4 Helpful Ways to Ease Chronic Anxiety and Panic Disorder
It is not easy to shove away unnecessary thoughts and to calm a racing heart; these two are examples of anxiety and panic disorder manifestations. In 2015, about 18% of the American population was reportedly affected by anxiety including a significant number falling under Generalized Anxiety Disorder (ADAA, 2015). At some point, it is not impossible to feel anxious given the tasks and demands bombarded to individuals in the context of a fast-paced society.
It is normal to struggle when tossed into a high-pressure and stressful environment. Fortunately, there is no need to feel defenseless and then fall short to delivering outputs and living up to any responsibility. There are good tricks that can turn into habits that could potentially ease chronic anxiety and panic disorder, here is how:
1. Limit Time of Worrying
It is normal to worry on an average of 55 minutes a day according to the Anxiety and Depression Association of America (ADAA). Worrying can even be helpful, as it may turn concerns to something good or productive. For instance, it could motivate you to work harder so you will never have to meet the grim fate you have been anxiously fussing for days, or it could prod you to be resourceful by finding alternative ways to save the day.
Anxiety disorders are among the common mental illness in the United States according to ADAA. However, there are different types of Anxiety. It includes Generalized Anxiety Disorder (GAD), Social anxiety disorder, Phobic disorder, major depressive disorder, post-traumatic stress disorder (PTSD), and Panic disorder among others.
Roughly 18% of the American population suffers from anxiety, particularly generalized anxiety disorder. People with GAD, for instance, spend about 300 minutes of worrying on a daily average and that is five times as much as the normal.
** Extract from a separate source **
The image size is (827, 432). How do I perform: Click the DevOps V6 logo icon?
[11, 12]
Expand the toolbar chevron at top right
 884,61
The time spent on worrying is just one indicator under chronic anxiety, and often this is co-morbid to panic disorder. Panic disorder is another psychiatric disorder manifesting feeble anxiety and persistent fear without reasonable cause. Other symptoms relevant to anxiety include stomach ache or gastrointestinal problems as well as physical restlessness and hyperventilation. If you think that you are already having severe symptoms of anxiety and panic, it is always best to start consulting a psychotherapist about it.
2. Be Aware of the Mind-Body Connection
Be aware of the Mind-Body Connection which is the relationship between your physical health and emotional state. Our thoughts, feelings, and attitude could affect our biological functioning in either a positive or negative way. In the same way, our physical body and how we take care of it in terms of how we eat and how much we exercise also influences the workings of our mind. Being aware of the complex interrelationship of the body and mind might help one to avoid unnecessary overthinking and stressing.
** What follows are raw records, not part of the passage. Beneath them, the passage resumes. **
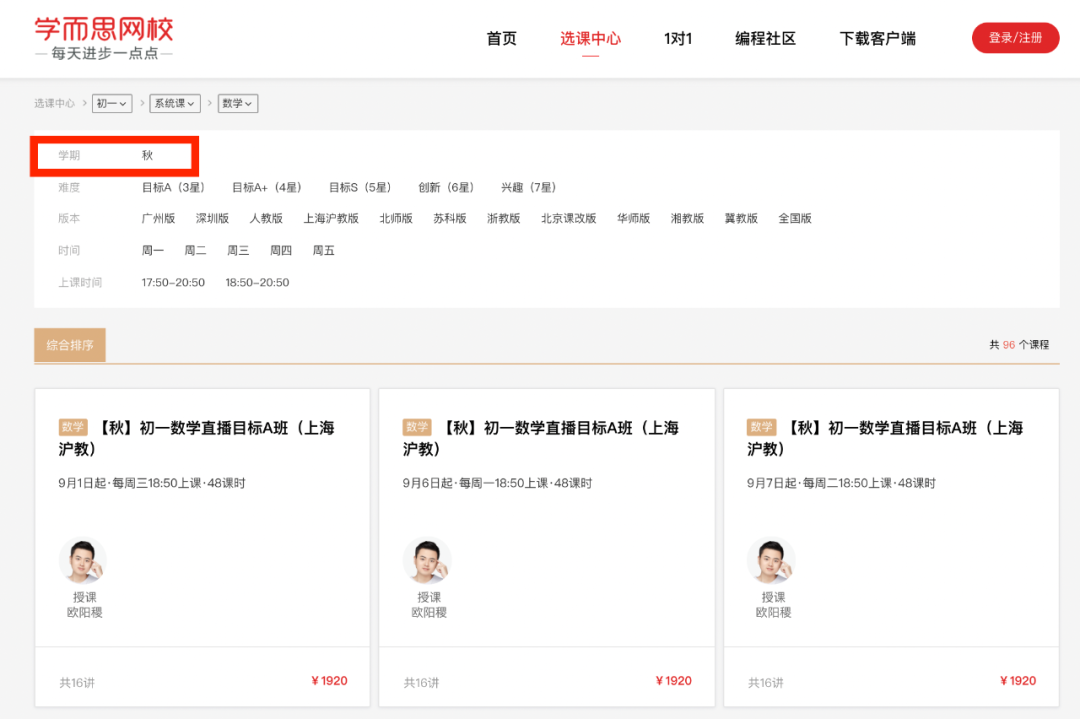1080x719 pixels.
Task: Open the 编程社区 menu item
Action: coord(765,38)
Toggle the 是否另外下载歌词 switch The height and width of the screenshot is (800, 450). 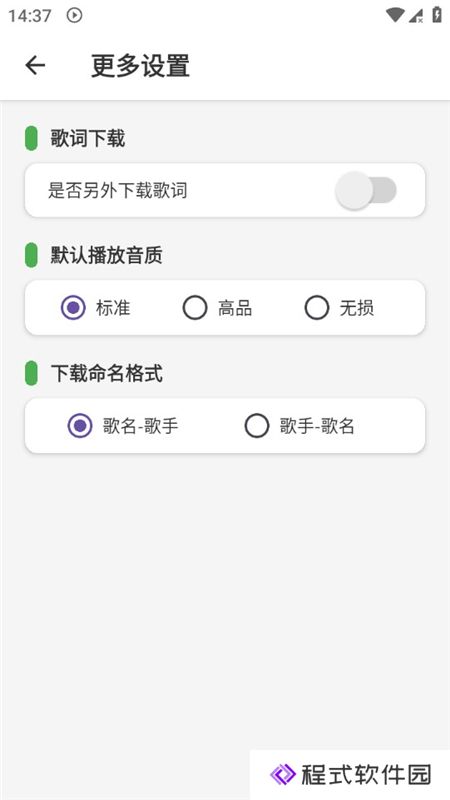point(366,190)
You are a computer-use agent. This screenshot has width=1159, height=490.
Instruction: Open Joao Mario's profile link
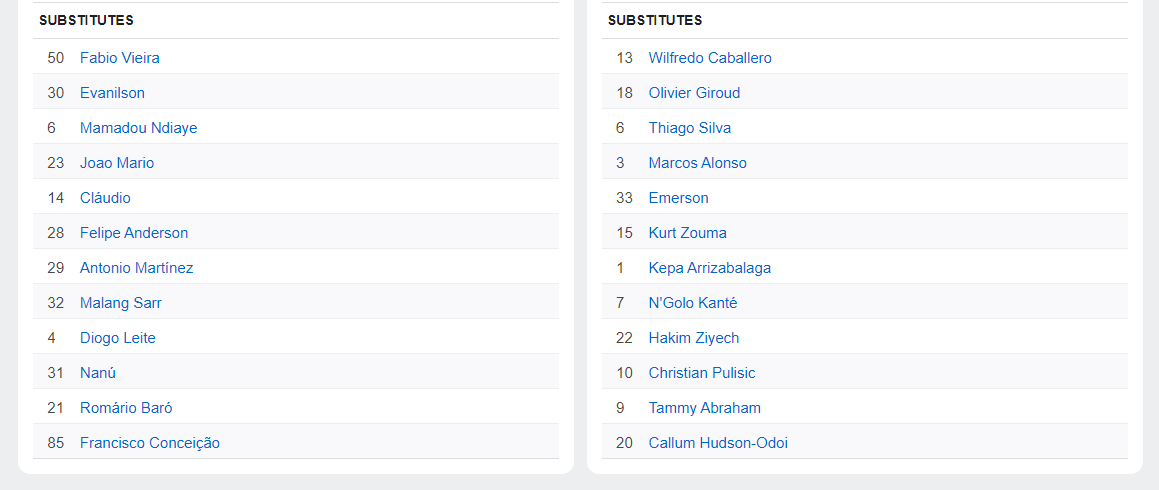(x=117, y=163)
Such is the case for worrying or entertaining ill thoughts. Subjecting one’s self to prolonged exposure to a stressful situation like personal or family problems as well as substance abuse are among the risk factors for anxiety on top of a probable family history of the condition. There is evidence suggesting that people with anxiety are most prone to developing some chronic health conditions. The body becomes susceptible to diseases such as respiratory ailments, gastrointestinal problems, as well as heart problems.
3. Seek Psychotherapy and Medicate
When your constant worries are already interfering with your physical health, work, or relationships, then it is already best to seek psychotherapy or talk therapy so you could healthily express your worries with someone who knows just what to do. Your therapist can help you outline a therapy plan and recommend you the proper medications. You can ask for anxiety and panic disorder drug coupons too that you can avail for your prescription.
Most people end up not consulting professionals in hopes that their worries would pass by. However, it may worsen over time especially if it starts being disruptive of your routine. Early prevention is better than getting caught in its limbo. Do not isolate yourself as this could likely lead you to worsened conditions such as depression which is comorbid to chronic anxiety and panic.
Harbor your inner powers and strengths by taking the time to meditate. There are alternatives to visiting a therapist such as yoga, meditation, and acupuncture which are considerably therapeutic activities. Meditation is about training the mind which is equivalent to sports activities geared to training the body.
It could be difficult for starters to meditate since it would involve focusing on your breathing, concentration, and sitting for long periods and making yourself think nothing or emptying the mind. Some ways could aid in this such as listening to tranquil music or sounds of nature or lighting a candle.